Intestinal epithelial cells (IEC) are important in initiation and regulation of immune responses against numerous foreign substances including food, microorganisms and their metabolites in the intestine. Since the responses of IEC against yeasts have not yet been well understood, we investigated the effects of Candida albicans, Saccharomyces cerevisiae, and their cell wall components on interleukin-8 (IL-8) secretion by the IEC-like Caco-2 cells. Live cells of both yeast species stimulated Caco-2 cells to produce IL-8 only in the presence of butyric acid, which is a metabolite produced by intestinal bacteria. S. cerevisiae zymosan and glucan also enhanced IL-8 secretion.
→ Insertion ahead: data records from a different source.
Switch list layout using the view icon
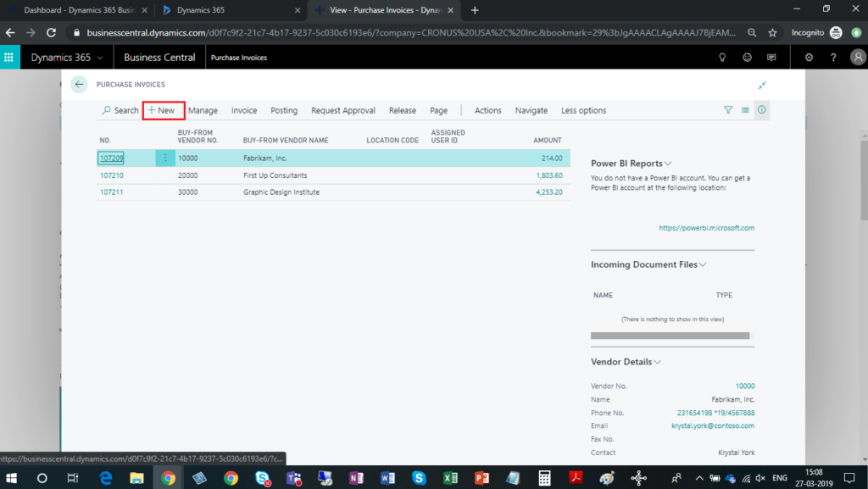This screenshot has height=489, width=868. click(x=745, y=110)
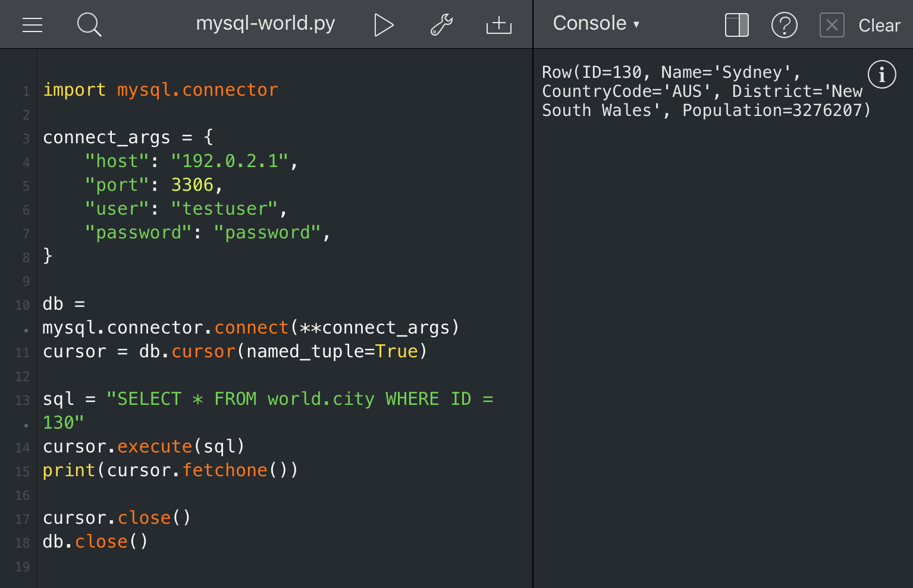Run the mysql-world.py script
Viewport: 913px width, 588px height.
384,25

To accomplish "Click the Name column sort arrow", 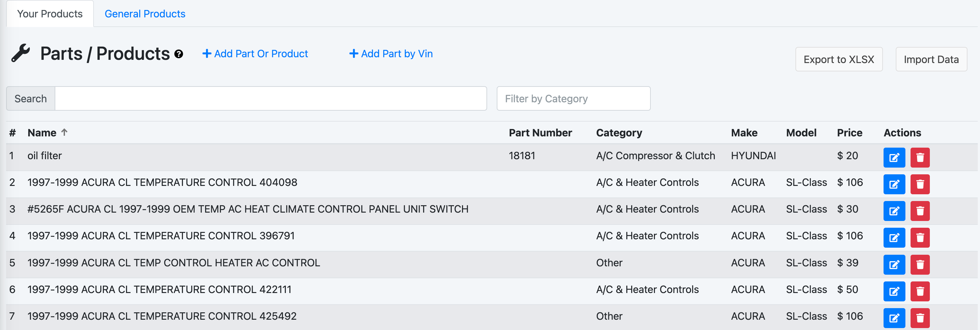I will (64, 132).
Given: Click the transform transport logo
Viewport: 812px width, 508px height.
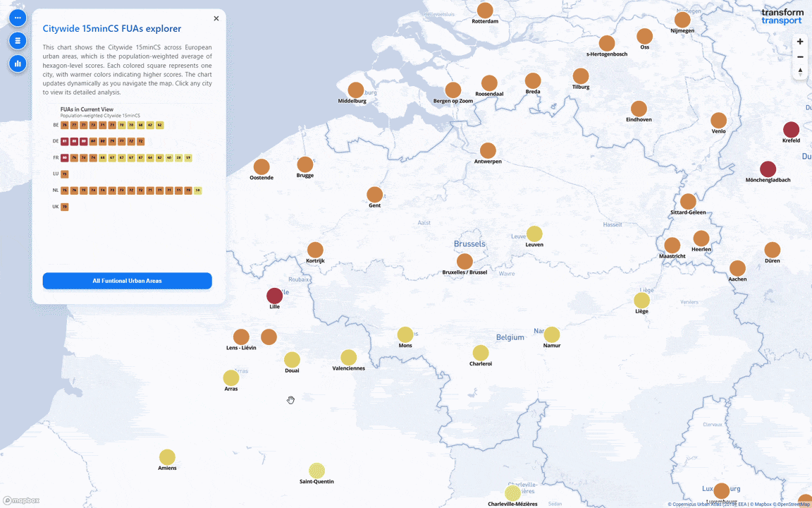Looking at the screenshot, I should 782,17.
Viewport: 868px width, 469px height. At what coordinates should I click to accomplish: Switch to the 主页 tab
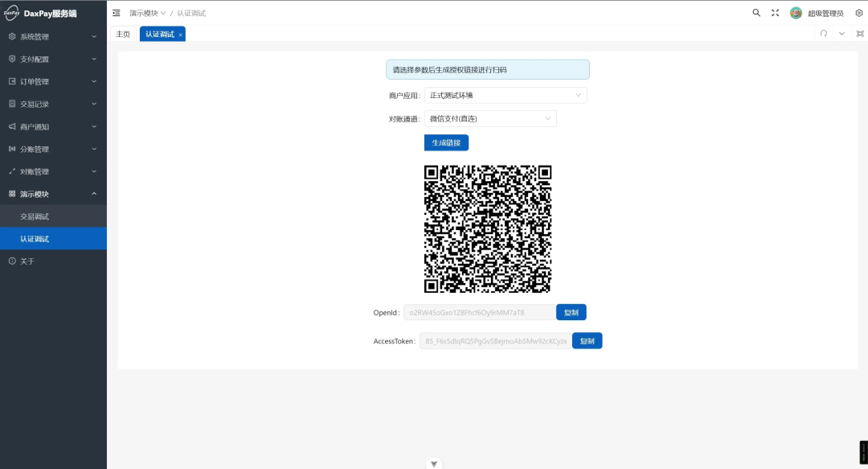[123, 34]
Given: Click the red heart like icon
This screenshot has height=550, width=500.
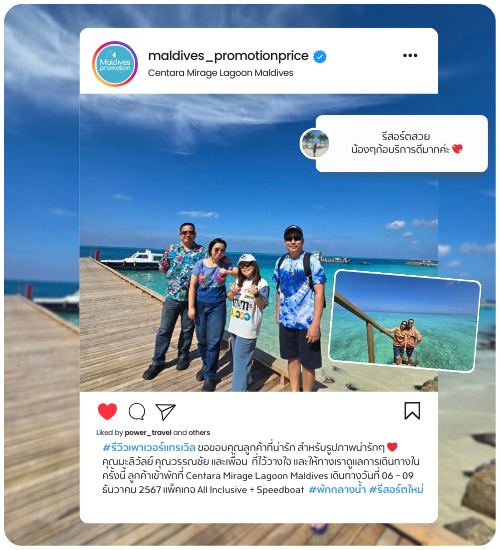Looking at the screenshot, I should (x=107, y=411).
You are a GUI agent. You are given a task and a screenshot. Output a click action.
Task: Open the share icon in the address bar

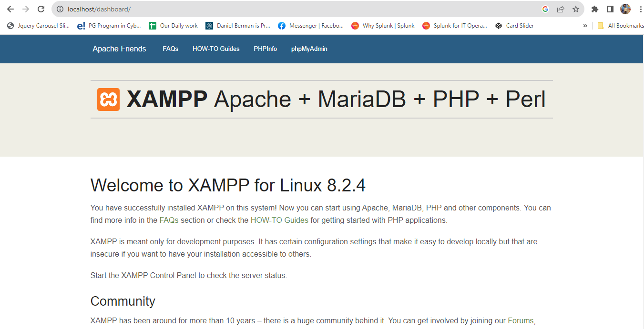point(560,9)
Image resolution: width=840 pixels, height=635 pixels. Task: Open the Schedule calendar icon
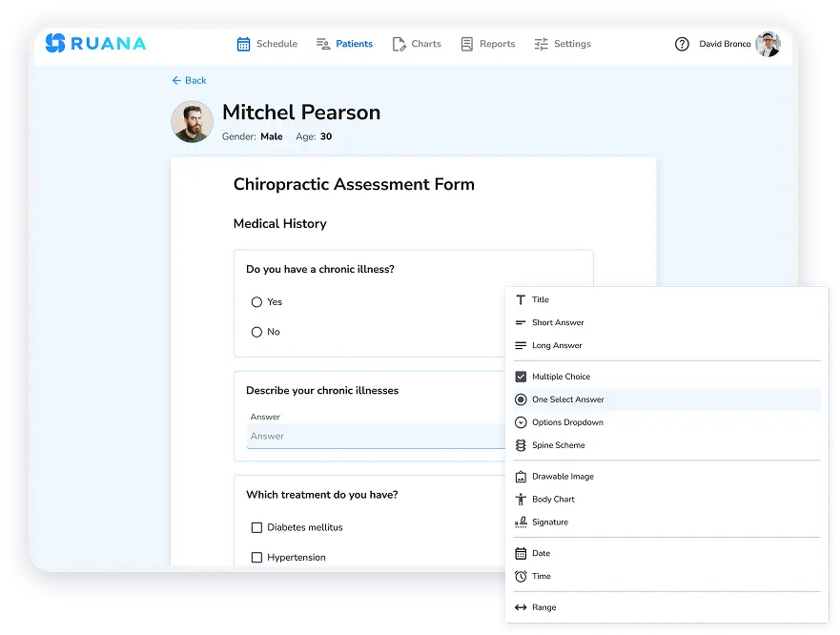[241, 43]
Treatment of Caco-2 cells with butyric acid increased the expression of mRNAs coding for Toll-like receptor 1 (TLR1), TLR6 and dectin-1, which recognize zymosan. C. albicans induced more IL-8 secretion and also decreased transepithelial electrical resistance more rapidly than S. cerevisiae. These results suggest that both yeasts in the intestine stimulate the host's mucosal immune systems by interacting with IEC.
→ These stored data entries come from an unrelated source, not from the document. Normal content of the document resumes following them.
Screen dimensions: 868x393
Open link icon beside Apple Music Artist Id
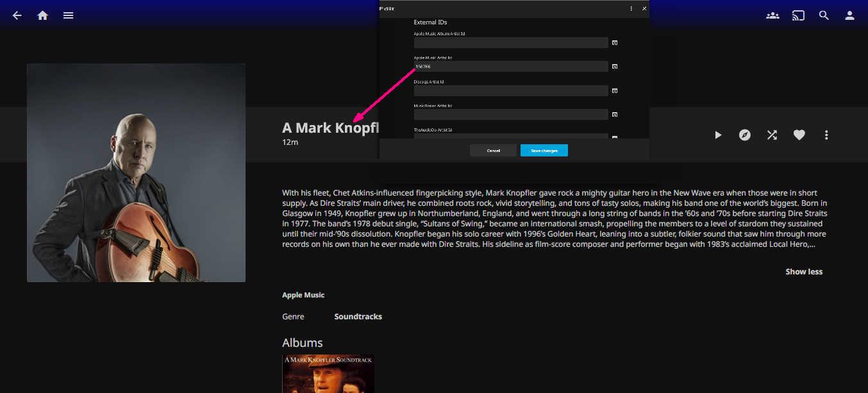pos(614,67)
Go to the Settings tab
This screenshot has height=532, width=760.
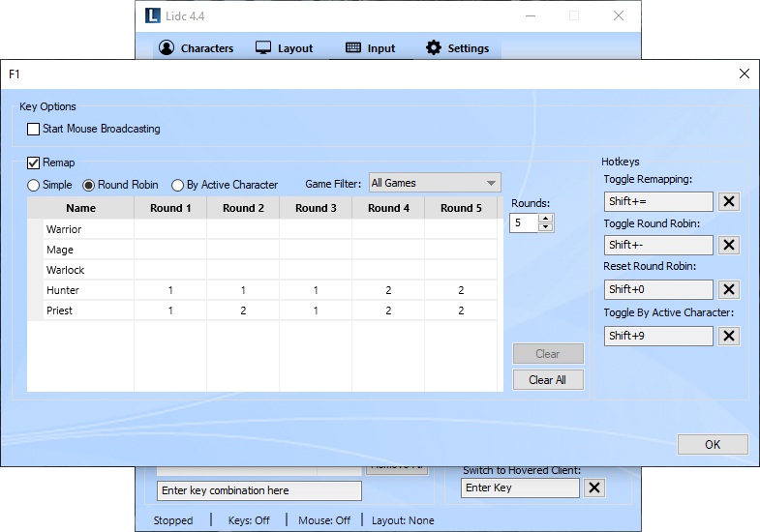click(x=458, y=48)
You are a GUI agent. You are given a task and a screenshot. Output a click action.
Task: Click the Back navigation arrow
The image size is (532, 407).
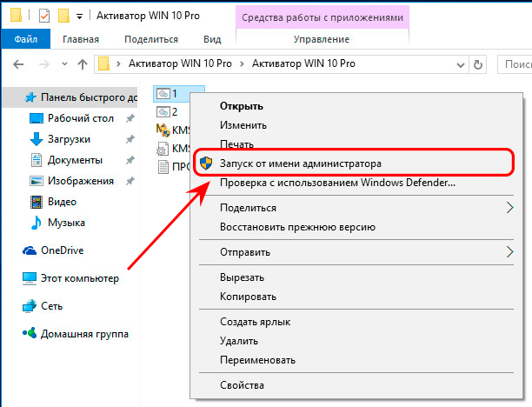(x=18, y=64)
Cellule epiteliali intestinali (IEC) sono importanti in avvio e regolazione delle risposte immunitarie contro numerose sostanze estranee tra cui alimentari, microrganismi e loro metaboliti a livello intestinale.
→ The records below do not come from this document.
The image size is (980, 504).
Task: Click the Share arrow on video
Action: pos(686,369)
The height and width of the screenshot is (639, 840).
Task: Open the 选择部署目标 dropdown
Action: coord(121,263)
Poiché le risposte di IEC contro lieviti non sono ancora stati ben compresi, abbiamo studiato gli effetti di Candida albicans, Saccharomyces cerevisiae, e dei loro componenti della parete cellulare di interleuchina-8 (IL-8), la secrezione dalle IEC-simili cellule Caco-2.  Questi risultati indicano che entrambi i lieviti nell'intestino stimolano il sistema immunitario mucosale dell'ospite interagendo con IEC.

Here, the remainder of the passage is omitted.